The material below must be restated exactly, line by line.
□ □ □
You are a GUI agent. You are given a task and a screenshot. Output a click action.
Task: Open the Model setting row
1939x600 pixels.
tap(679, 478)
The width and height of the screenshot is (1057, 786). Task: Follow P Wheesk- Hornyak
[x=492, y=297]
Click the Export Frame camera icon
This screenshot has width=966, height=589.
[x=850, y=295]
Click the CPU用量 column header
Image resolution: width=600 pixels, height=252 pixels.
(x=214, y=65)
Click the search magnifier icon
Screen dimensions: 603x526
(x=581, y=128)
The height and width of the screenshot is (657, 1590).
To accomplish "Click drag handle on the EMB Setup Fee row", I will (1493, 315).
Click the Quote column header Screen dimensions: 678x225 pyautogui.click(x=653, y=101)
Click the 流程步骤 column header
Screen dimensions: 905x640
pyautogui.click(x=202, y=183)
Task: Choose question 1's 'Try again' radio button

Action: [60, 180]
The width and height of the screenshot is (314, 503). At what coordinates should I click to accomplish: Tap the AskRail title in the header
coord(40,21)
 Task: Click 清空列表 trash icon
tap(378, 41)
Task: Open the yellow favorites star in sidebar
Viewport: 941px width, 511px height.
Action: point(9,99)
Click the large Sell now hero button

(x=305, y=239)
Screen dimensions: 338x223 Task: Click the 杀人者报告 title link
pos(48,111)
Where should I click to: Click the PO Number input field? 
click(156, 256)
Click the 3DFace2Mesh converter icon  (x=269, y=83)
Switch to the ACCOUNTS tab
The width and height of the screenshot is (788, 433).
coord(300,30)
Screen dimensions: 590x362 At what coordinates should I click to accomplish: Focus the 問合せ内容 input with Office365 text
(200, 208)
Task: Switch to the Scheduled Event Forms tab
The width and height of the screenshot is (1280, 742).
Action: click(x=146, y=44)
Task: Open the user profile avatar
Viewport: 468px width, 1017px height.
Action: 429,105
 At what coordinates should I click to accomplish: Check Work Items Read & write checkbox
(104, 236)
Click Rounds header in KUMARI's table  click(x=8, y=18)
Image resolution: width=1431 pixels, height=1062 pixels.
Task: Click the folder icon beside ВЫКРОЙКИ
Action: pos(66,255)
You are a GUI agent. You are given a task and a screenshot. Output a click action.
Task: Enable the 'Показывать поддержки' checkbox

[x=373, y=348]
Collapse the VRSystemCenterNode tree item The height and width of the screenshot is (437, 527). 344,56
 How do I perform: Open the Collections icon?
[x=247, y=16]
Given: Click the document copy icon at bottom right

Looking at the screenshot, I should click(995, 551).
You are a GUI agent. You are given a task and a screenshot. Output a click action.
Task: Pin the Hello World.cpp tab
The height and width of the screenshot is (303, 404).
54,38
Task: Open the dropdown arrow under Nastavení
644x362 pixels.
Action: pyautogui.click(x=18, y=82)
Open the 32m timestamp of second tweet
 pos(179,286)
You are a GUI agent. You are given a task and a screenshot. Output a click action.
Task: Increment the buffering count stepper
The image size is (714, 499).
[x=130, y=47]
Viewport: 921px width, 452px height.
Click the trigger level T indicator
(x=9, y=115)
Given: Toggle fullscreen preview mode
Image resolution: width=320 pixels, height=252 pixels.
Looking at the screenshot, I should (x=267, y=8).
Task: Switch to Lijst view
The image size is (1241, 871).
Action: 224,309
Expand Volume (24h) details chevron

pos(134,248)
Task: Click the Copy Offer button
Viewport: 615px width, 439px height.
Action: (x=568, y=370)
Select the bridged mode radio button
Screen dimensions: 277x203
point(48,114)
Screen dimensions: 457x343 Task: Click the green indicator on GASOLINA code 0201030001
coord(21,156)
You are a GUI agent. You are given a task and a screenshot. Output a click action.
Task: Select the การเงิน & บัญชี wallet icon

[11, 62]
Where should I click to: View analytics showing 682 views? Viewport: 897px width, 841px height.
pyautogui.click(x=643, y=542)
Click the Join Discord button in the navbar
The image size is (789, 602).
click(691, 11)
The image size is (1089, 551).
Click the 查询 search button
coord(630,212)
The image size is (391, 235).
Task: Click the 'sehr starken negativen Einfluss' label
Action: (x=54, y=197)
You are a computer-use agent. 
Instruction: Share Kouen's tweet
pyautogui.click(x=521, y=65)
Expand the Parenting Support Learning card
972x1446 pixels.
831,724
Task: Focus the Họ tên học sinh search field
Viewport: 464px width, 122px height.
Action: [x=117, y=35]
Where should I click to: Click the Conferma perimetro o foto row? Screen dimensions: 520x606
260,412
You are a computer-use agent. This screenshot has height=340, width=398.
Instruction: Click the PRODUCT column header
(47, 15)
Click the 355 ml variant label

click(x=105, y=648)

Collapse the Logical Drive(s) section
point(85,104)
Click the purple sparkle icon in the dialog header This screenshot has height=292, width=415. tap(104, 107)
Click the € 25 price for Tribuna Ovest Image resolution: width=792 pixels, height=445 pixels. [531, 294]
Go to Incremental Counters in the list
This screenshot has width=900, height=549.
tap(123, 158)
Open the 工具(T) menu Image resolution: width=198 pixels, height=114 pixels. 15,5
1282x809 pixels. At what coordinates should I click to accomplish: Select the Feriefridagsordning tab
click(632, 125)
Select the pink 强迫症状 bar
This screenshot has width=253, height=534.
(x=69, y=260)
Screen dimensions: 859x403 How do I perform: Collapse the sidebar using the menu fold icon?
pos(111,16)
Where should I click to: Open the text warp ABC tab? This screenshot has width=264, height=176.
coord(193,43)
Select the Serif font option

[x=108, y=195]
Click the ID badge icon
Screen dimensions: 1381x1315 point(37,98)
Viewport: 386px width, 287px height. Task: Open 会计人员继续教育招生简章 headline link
□ □ □
◆ **WRITTEN ANSWER**:
You are a GUI agent. You are given a task and a screenshot. Output a click action.
Task: Open the Model setting row
1939x600 pixels.
tap(679, 478)
The width and height of the screenshot is (1057, 786). Task: Follow P Wheesk- Hornyak
[x=492, y=297]
Click the Export Frame camera icon
This screenshot has width=966, height=589.
[x=850, y=295]
Click the CPU用量 column header
Image resolution: width=600 pixels, height=252 pixels.
(x=214, y=65)
Click the search magnifier icon
Screen dimensions: 603x526
(x=581, y=128)
The height and width of the screenshot is (657, 1590).
To accomplish "Click drag handle on the EMB Setup Fee row", I will (1493, 315).
Click the Quote column header Screen dimensions: 678x225 pyautogui.click(x=653, y=101)
Click the 流程步骤 column header
Screen dimensions: 905x640
pyautogui.click(x=202, y=183)
Task: Choose question 1's 'Try again' radio button

Action: [60, 180]
The width and height of the screenshot is (314, 503). At what coordinates should I click to accomplish: Tap the AskRail title in the header
coord(40,21)
 Task: Click 清空列表 trash icon
tap(378, 41)
Task: Open the yellow favorites star in sidebar
Viewport: 941px width, 511px height.
Action: point(9,99)
Click the large Sell now hero button

(x=305, y=239)
Screen dimensions: 338x223 Task: Click the 杀人者报告 title link
pos(48,111)
Where should I click to: Click the PO Number input field? 
click(156, 256)
Click the 3DFace2Mesh converter icon  (x=269, y=83)
Switch to the ACCOUNTS tab
The width and height of the screenshot is (788, 433).
coord(300,30)
Screen dimensions: 590x362 At what coordinates should I click to accomplish: Focus the 問合せ内容 input with Office365 text
(200, 208)
Task: Switch to the Scheduled Event Forms tab
The width and height of the screenshot is (1280, 742).
Action: click(x=146, y=44)
Task: Open the user profile avatar
Viewport: 468px width, 1017px height.
Action: 429,105
 At what coordinates should I click to accomplish: Check Work Items Read & write checkbox
(104, 236)
Click Rounds header in KUMARI's table  click(x=8, y=18)
Image resolution: width=1431 pixels, height=1062 pixels.
Task: Click the folder icon beside ВЫКРОЙКИ
Action: pos(66,255)
You are a GUI agent. You are given a task and a screenshot. Output a click action.
Task: Enable the 'Показывать поддержки' checkbox

[x=373, y=348]
Collapse the VRSystemCenterNode tree item The height and width of the screenshot is (437, 527). 344,56
 How do I perform: Open the Collections icon?
[x=247, y=16]
Given: Click the document copy icon at bottom right

Looking at the screenshot, I should click(995, 551).
You are a GUI agent. You are given a task and a screenshot. Output a click action.
Task: Pin the Hello World.cpp tab
The height and width of the screenshot is (303, 404).
54,38
Task: Open the dropdown arrow under Nastavení
644x362 pixels.
Action: pyautogui.click(x=18, y=82)
Open the 32m timestamp of second tweet
 pos(179,286)
You are a GUI agent. You are given a task and a screenshot. Output a click action.
Task: Increment the buffering count stepper
The image size is (714, 499).
[x=130, y=47]
Viewport: 921px width, 452px height.
Click the trigger level T indicator
(x=9, y=115)
Given: Toggle fullscreen preview mode
Image resolution: width=320 pixels, height=252 pixels.
Looking at the screenshot, I should (x=267, y=8).
Task: Switch to Lijst view
The image size is (1241, 871).
Action: 224,309
Expand Volume (24h) details chevron

pos(134,248)
Task: Click the Copy Offer button
Viewport: 615px width, 439px height.
Action: (x=568, y=370)
Select the bridged mode radio button
Screen dimensions: 277x203
point(48,114)
Screen dimensions: 457x343 Task: Click the green indicator on GASOLINA code 0201030001
coord(21,156)
You are a GUI agent. You are given a task and a screenshot. Output a click action.
Task: Select the การเงิน & บัญชี wallet icon

[11, 62]
Where should I click to: View analytics showing 682 views? Viewport: 897px width, 841px height.
pyautogui.click(x=643, y=542)
Click the Join Discord button in the navbar
The image size is (789, 602).
click(691, 11)
The image size is (1089, 551).
Click the 查询 search button
coord(630,212)
The image size is (391, 235).
Task: Click the 'sehr starken negativen Einfluss' label
Action: (x=54, y=197)
You are a computer-use agent. 
Instruction: Share Kouen's tweet
pyautogui.click(x=521, y=65)
Expand the Parenting Support Learning card
972x1446 pixels.
831,724
Task: Focus the Họ tên học sinh search field
Viewport: 464px width, 122px height.
Action: [x=117, y=35]
Where should I click to: Click the Conferma perimetro o foto row? Screen dimensions: 520x606
260,412
You are a computer-use agent. This screenshot has height=340, width=398.
Instruction: Click the PRODUCT column header
(47, 15)
Click the 355 ml variant label

click(x=105, y=648)

Collapse the Logical Drive(s) section
point(85,104)
Click the purple sparkle icon in the dialog header This screenshot has height=292, width=415. tap(104, 107)
Click the € 25 price for Tribuna Ovest Image resolution: width=792 pixels, height=445 pixels. [531, 294]
Go to Incremental Counters in the list
This screenshot has width=900, height=549.
tap(123, 158)
Open the 工具(T) menu Image resolution: width=198 pixels, height=114 pixels. 15,5
1282x809 pixels. At what coordinates should I click to accomplish: Select the Feriefridagsordning tab
click(632, 125)
Select the pink 强迫症状 bar
This screenshot has width=253, height=534.
(x=69, y=260)
Screen dimensions: 859x403 How do I perform: Collapse the sidebar using the menu fold icon?
pos(111,16)
Where should I click to: Open the text warp ABC tab? This screenshot has width=264, height=176.
coord(193,43)
Select the Serif font option

[x=108, y=195]
Click the ID badge icon
Screen dimensions: 1381x1315 point(37,98)
Viewport: 386px width, 287px height. Task: Open 会计人员继续教育招生简章 headline link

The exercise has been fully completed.